Sunday 22 July 2012

What the...?

I have never really paid much attention to the idea of 3d printing, it all sounded a bit too star trek for me but once the nuts and bolts have been explained it all sounds quite plausible.
Strangely, for such a future technology, the story starts 13 billion years ago when the Earth was formed and all the elements were created. Everything, i am led to believe, is created from a mix of these 92 elements in the periodic table such as water which is what you get if you mix 2 parts of hydrogen and 1 part of oxygen. If you get distracted halfway through and only put in one part Hydrogen with your one part Oxygen you get a metal called Holmium, that's how exact the whole thing is but all we need to know is that everything, from the chair i am sat on to the apple sat in my fruit bowl is made up from the 92 elements in a different mix.
So far so good, so the 3d printer inventors say, why can't we not have a printer that instead of holding ink, why not have it hold elements such as Oxygen, Helium or Hydrogen which can build up whatever we want.Wiki answers show for example that my apple is made up of calcium, Copper, iron, Magnesium, Manganese, Phosphorus, Potassium, Selenium, Sodium and Zinc so put all them together in the right mix and you have yourself an apple.
Armed with this knowledge i looked up the periodic table that i had avoided so skillfully at school and found there was 118 elements. Had Prof Brian Cox lied to me?? He said there was 92 and everything was made from those 92 and here there are 118 and some of those towards the end have names like Americium, Berkelium, Californium and Einsteinium.
Scientists, deliberately confusing things and that's why we end up with planets called Uranus.

3 comments:

Anonymous said...

the number of elements discovered has grown over time. when I took physics we thought atoms only had nuetrons, protons, and electrons and i think we had abour 16 elements...

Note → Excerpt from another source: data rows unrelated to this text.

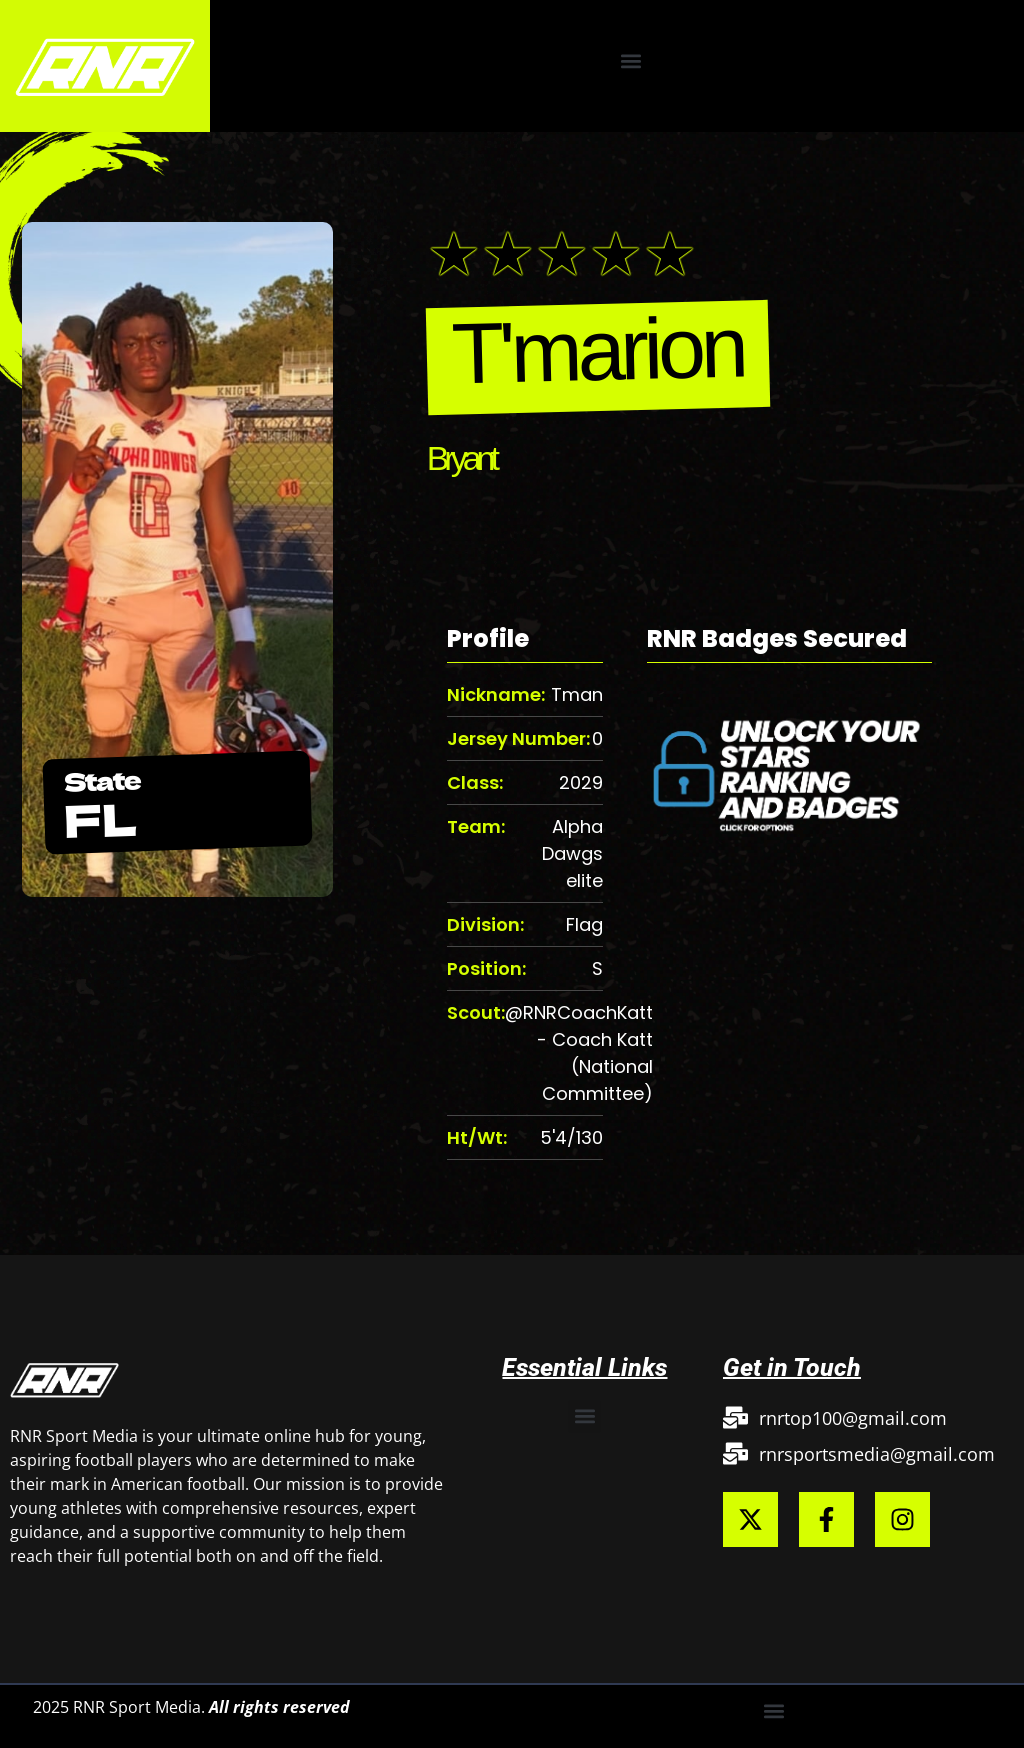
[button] (631, 60)
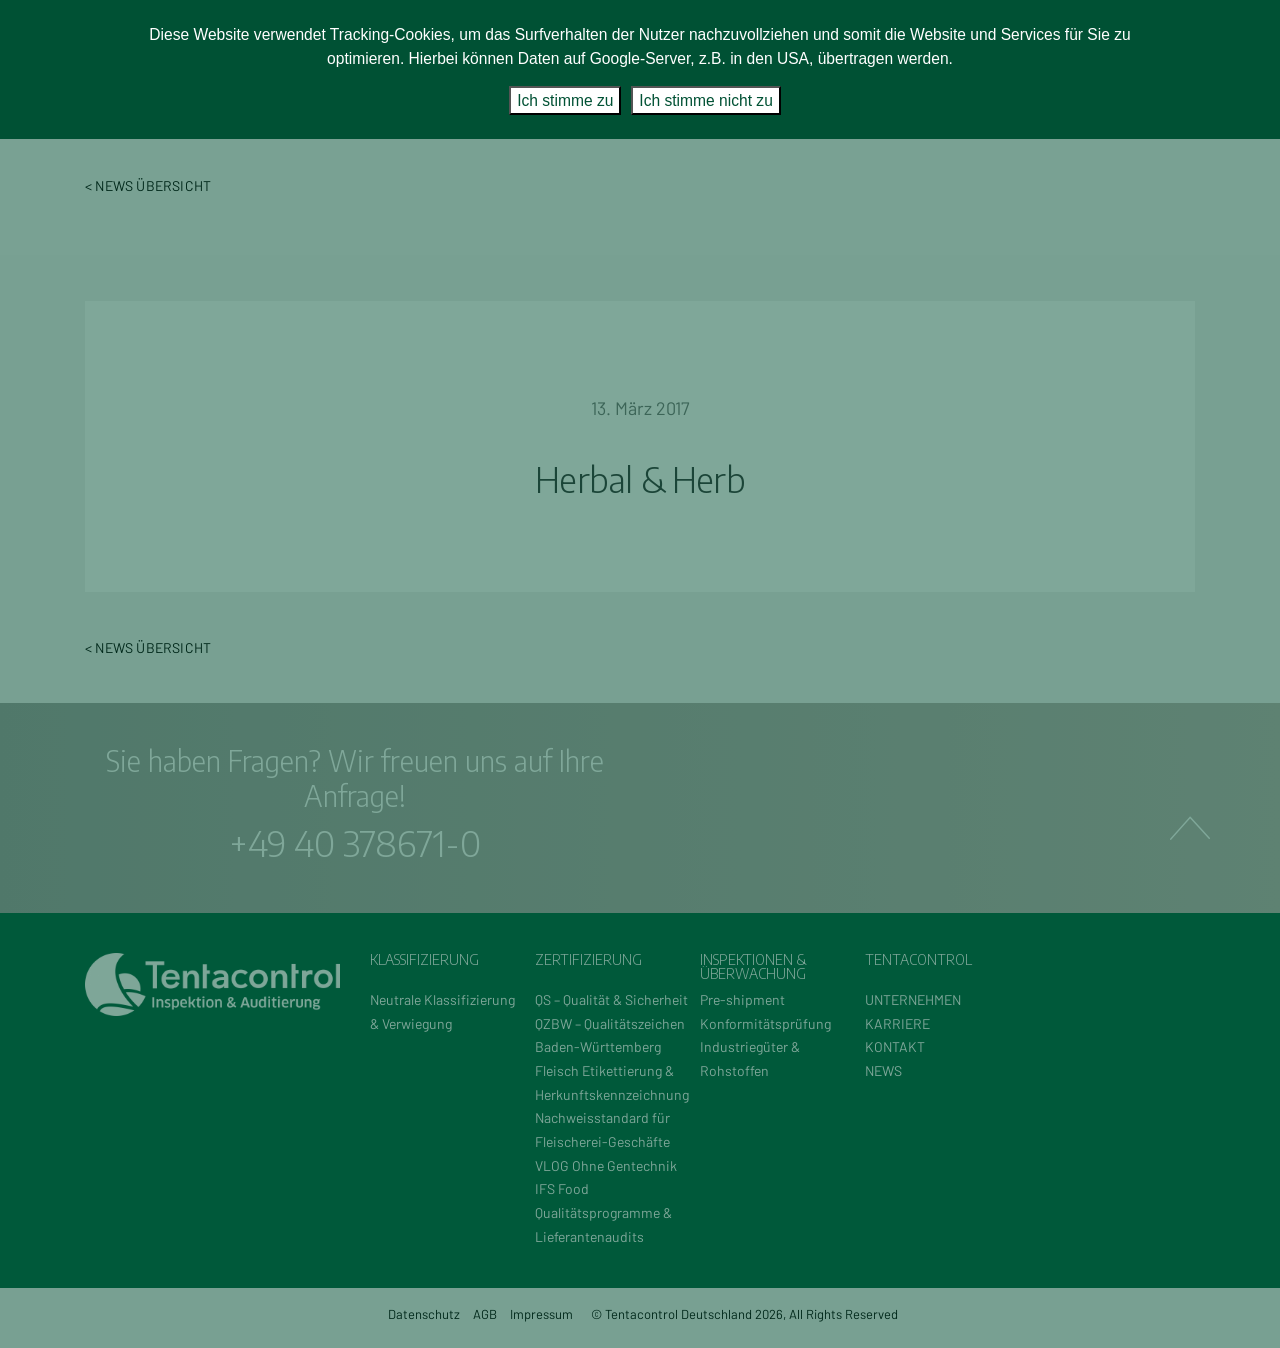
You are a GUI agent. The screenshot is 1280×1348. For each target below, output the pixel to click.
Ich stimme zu (565, 100)
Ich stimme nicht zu (705, 100)
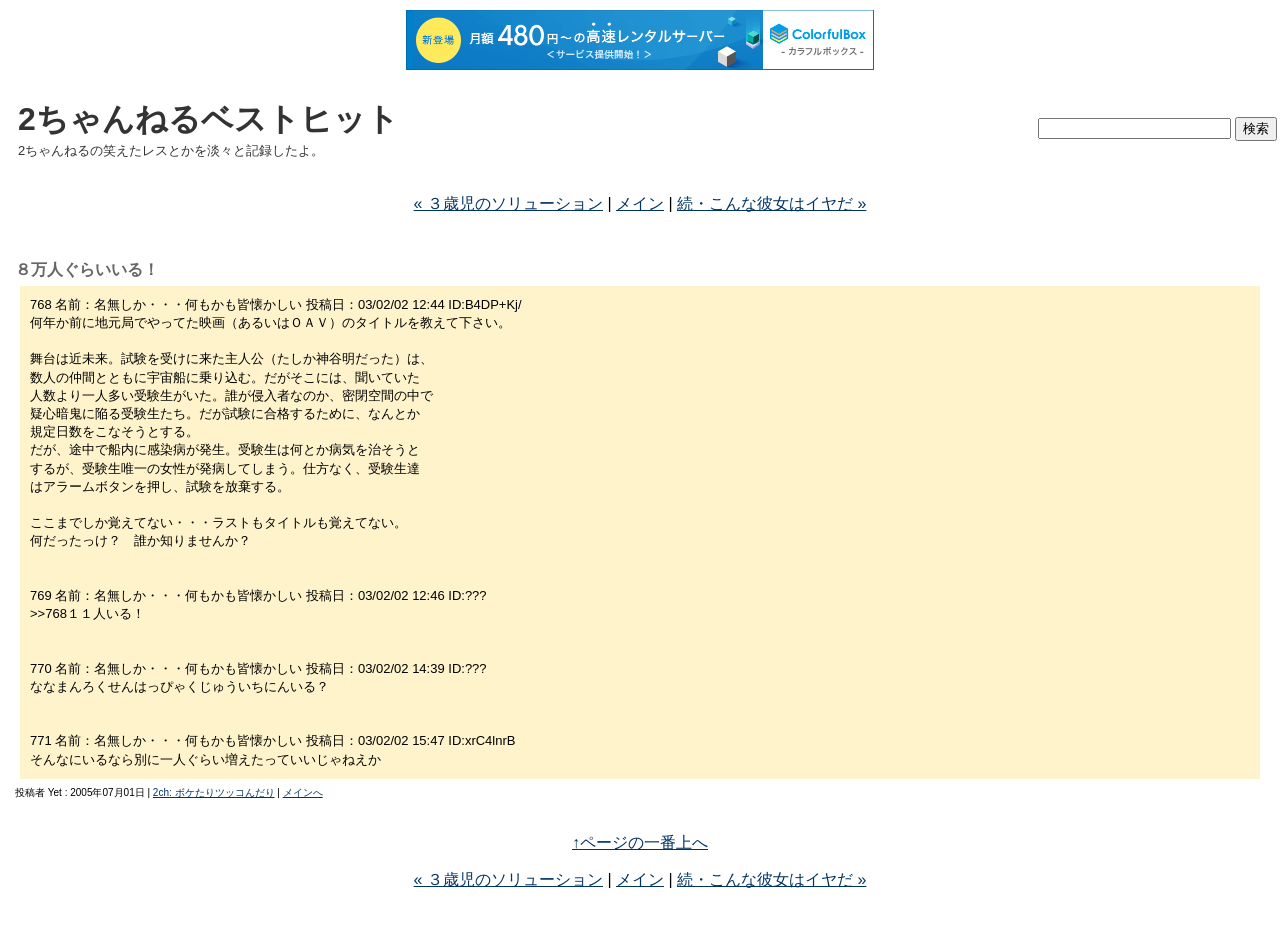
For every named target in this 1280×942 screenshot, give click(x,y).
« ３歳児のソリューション (508, 203)
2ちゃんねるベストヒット (208, 119)
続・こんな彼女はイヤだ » (771, 203)
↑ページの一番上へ (640, 842)
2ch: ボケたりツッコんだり (214, 792)
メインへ (303, 792)
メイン (640, 203)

the 3d printing is somewhat interesting. we built one in our lab at work. essentially it is a tool that replaces other tools...

q

Aaron said...

I'm just glad I never have to take chemistry again!

Lucy said...

The 3d printing idea does seem logical although i don't really understand it outside of all the building blocks being available to create anything. I did have to check i wasn't looking at a joke periodic table when i saw the names Californium and Einsteinium. My guess would be that after the initial 92 they were running out of decent names.